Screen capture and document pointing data
|---|

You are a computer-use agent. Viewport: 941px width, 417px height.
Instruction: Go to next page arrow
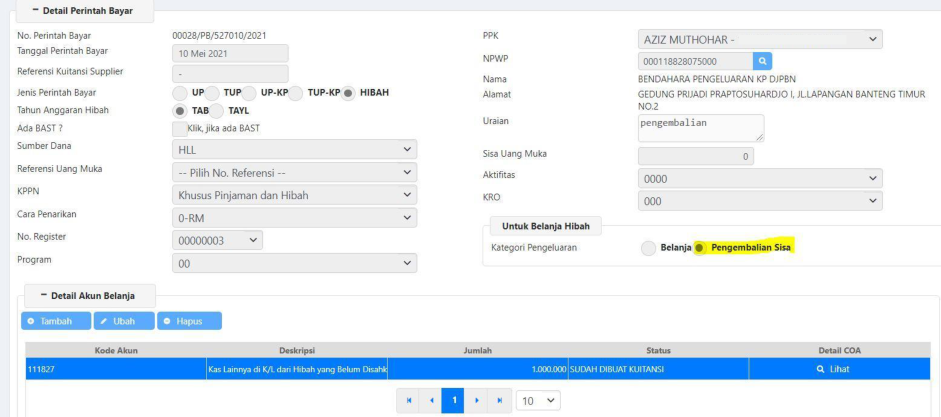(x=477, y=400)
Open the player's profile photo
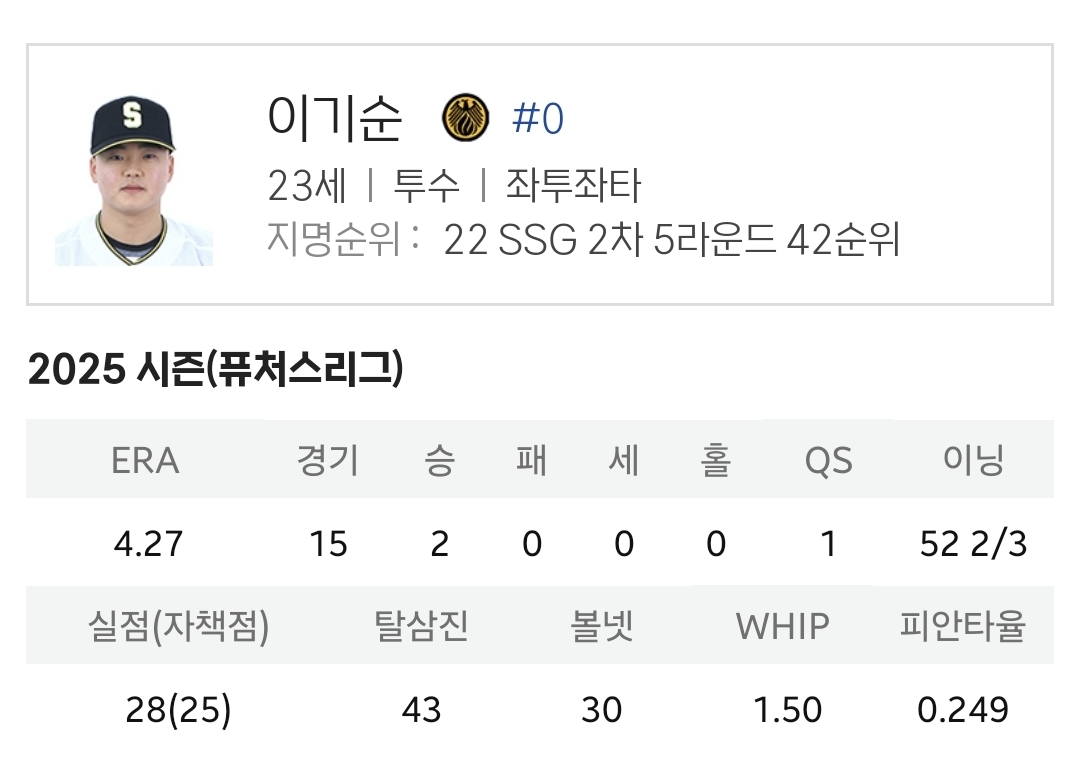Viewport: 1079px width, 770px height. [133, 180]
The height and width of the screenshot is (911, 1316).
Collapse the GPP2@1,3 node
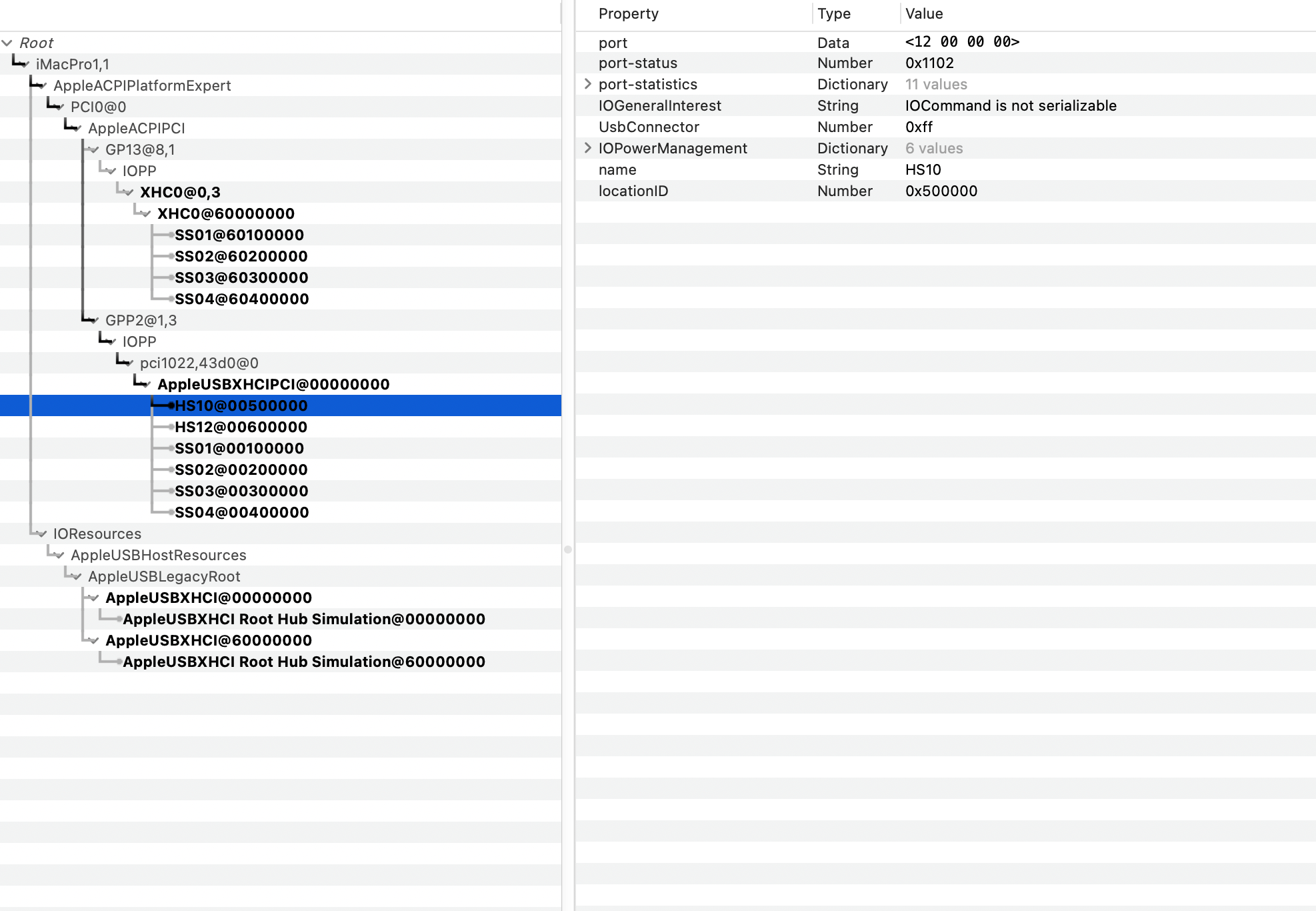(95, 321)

|---|

__REQUIREMENTS__: Output the lines of the listing as a numbered list, from the line containing "The height and" through the end of the listing, omitting blank lines and leaving out the pictures.

__OUTPUT OF THE TASK__:
1. The height and width of the screenshot is (911, 1316).
2. Collapse the GPP2@1,3 node
3. (95, 321)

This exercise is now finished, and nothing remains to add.